◆ To do ◆
Write the next part of the essay below on charities and the government's duty to the vulnerable, starting right after its last sentence.

◆ Text ◆
---
The thought first came to me when The Big Issue was proudly celebrating their achievements at their 25th anniversary. They are justified to look back on all that they have attained in supporting homeless people into jobs and homes since 1991.
I worked with TBI before it launched for a couple of months so perhaps that’s why I noticed this one, as every charity celebrates their anniversary just like businesses do. And that’s where the problem lies.
A business is celebrating success in longevity, a charity should not. Most likely, the founder (backed by the Roddicks who launched the Body Shop) didn’t want TBI to be around in 2019 and yet there are 1450 Big Issue sellers around today. I’m looking at one out of the window right now. They earn themselves £5.5m a year, so while it as an excellent job creator and makes TBI one of the better organisations helping the homeless, it does not eradicate the problem.
It seems to me the more charities there are, including those with the luxury of government funding, the less those who govern us take responsibility to support the vulnerable.
What about thinking about charities as the short term fix for something the government is unable to currently provide?
If a need is discovered such as the heightened awareness of mental health issues in recent years being much more common than was previously thought, then things need to change and facilities need to be put in place. After all, everyone pays taxes so that the whole of society has their basic needs met as necessary and rather than being at the mercy of hit and miss services.
---
◆ Information provided ◆
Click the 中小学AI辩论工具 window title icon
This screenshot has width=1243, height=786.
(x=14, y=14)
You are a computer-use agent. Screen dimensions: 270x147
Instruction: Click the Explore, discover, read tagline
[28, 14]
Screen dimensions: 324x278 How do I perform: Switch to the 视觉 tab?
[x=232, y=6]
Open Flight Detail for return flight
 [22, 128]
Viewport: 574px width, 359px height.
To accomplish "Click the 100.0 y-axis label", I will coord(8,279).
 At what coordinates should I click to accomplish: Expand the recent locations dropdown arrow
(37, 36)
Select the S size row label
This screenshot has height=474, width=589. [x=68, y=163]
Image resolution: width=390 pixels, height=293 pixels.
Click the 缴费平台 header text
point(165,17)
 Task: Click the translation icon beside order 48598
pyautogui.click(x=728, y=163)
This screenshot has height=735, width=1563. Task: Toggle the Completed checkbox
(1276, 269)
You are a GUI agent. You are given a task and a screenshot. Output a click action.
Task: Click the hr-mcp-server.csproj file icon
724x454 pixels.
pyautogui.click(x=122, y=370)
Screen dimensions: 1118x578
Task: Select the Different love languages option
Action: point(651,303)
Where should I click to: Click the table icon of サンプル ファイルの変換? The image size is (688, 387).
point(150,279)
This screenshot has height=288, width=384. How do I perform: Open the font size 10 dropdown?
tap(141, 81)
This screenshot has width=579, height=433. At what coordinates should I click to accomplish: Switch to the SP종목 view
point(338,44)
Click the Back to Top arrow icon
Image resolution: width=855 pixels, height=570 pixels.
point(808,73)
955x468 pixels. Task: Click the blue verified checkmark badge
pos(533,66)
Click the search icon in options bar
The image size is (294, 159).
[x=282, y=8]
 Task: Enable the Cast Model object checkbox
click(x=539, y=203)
---
◆ Exercise result ◆
Take the example of the loneliness endured by our growing ageing population. The resources may take one year or maybe ten years in the making, but it needs to happen. Although frankly, we have known we were going to have an ageing population for some time so this should have been in place. In any case, if society needs something from us we need to deliver it in a consistent, compassionate way, you know like we actually care about people.
When you think about it, there’s almost a ready-made workforce and infrastructure in place within the charities. We need to do take responsibility and bring it in-house so the burden is taken away from the overworked CEOs and staff have support and guaranteed funding.
Virtually every charity is about improving our well-being anyway, whether it’s nursing people and their families through cancer, breaking away from domestic violence or training support dogs, it should all be under our National Health Service.
Apart from consistency in care and removing the immense pressure from charities, there are a number of other reasons the work of charities should be managed by those who are (supposedly) looking after us, such as money being saved through lack of duplication by removing 100s of separate infrastructures.
Plus there is less confusion when someone is looking for support as there’s only one website for anyone who needs support that will direct them to the right service.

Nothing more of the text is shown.